En esos momentos de apremio, Antofagasta tuvo en el arquero, Juan Manuel García, un factor vital para que la cuenta fuera tan exigua que en cualquier momento podía llegar el zarpazo que acallara el Monumental.

El título perdido en la recta final, a dos metros de la meta, tiene que provocar un terremoto en el seno del Cacique. Incapaz –como todo cuadro nacional- de competir internacionalmente con ciertas posibilidades, su exigente hinchada no se va a quedar impávida al observar este nuevo fracaso. Fracaso agravado –además- porque significará dejarle el campeonato en bandeja al archirrival, Universidad de Chile.

Colo Colo es un cuadro demasiado veterano que, para colmo, se va volviendo previsible con el correr de los minutos. A la pérdida natural de vigor físico para mantener el ritmo intenso, se suma el hecho notorio de que carece de desborde por las bandas, no tiene tiro de distancia y tampoco muchas posibilidades en el juego aéreo. Bien marcado Paredes, sus opciones son prácticamente nulas.

El Cacique, pues, pasó del cielo al infierno sin transición de ningún tipo. Depende de ir a ganar a El Salvador y que San Luis le saque puntos a Universidad de Chile. Un milagro. Y, se sabe, los milagros no suelen ser frecuentes, mucho menos en el fútbol.

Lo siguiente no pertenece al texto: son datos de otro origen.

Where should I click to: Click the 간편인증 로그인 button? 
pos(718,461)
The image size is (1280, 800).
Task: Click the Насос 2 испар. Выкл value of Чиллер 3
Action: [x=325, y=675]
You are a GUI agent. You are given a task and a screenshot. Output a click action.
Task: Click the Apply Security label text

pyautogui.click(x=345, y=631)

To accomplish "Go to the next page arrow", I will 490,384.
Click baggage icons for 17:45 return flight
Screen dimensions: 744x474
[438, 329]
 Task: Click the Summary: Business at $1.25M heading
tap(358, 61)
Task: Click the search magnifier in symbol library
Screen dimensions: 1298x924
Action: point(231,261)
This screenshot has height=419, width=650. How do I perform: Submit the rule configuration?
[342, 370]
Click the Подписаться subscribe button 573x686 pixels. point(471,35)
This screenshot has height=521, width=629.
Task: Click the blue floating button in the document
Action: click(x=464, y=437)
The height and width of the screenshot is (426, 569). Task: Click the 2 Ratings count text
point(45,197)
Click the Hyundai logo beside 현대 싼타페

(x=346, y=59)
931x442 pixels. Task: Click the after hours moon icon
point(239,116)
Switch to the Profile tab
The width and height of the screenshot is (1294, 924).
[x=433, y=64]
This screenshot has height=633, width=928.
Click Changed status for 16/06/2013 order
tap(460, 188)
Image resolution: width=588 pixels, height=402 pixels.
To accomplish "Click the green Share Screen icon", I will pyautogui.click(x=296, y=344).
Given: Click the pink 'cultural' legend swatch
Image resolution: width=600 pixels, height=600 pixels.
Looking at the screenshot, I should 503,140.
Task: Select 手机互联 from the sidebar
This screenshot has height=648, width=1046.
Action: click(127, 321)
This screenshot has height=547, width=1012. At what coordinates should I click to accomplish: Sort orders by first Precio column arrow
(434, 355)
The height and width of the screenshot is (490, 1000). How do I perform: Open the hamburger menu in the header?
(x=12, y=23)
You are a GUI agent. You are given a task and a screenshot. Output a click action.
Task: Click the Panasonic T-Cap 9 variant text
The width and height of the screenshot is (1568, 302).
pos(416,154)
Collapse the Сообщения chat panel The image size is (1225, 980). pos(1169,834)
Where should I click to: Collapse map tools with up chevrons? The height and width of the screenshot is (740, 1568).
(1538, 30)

Colo Colo ya gastó su milagro ganándole en el último minuto de descuento a Everton.

PORMENORES

Torneo de Clausura. Fecha 14.

Estadio: Monumental.

Público: 38.996 espectadores.

Arbitro: Patricio Polic.

COLO COLO: Salazar; Meza, Barroso, Baeza; Figueroa (90’  Gonzáles), Pavez, Valdés, Suazo; Fernández (67´ Véjar); Paredes, Rivero (60´ Morales).

ANTOFAGASTA: García; Barrios, Muñoz, Rojas, Jerez; Sandoval, Villagra, Droguett, Araos (90’ Corral); Orlando y Ciampichetti (46’ Carvallo).

GOLES: Para Colo Colo, Rivero a los 23’; para Antofagasta, Villagra a los 87’.

Tarjetas amarillas: en Colo Colo, Salazar, Barroso y Pavez; en Antofagasta, Rojas y Sandoval.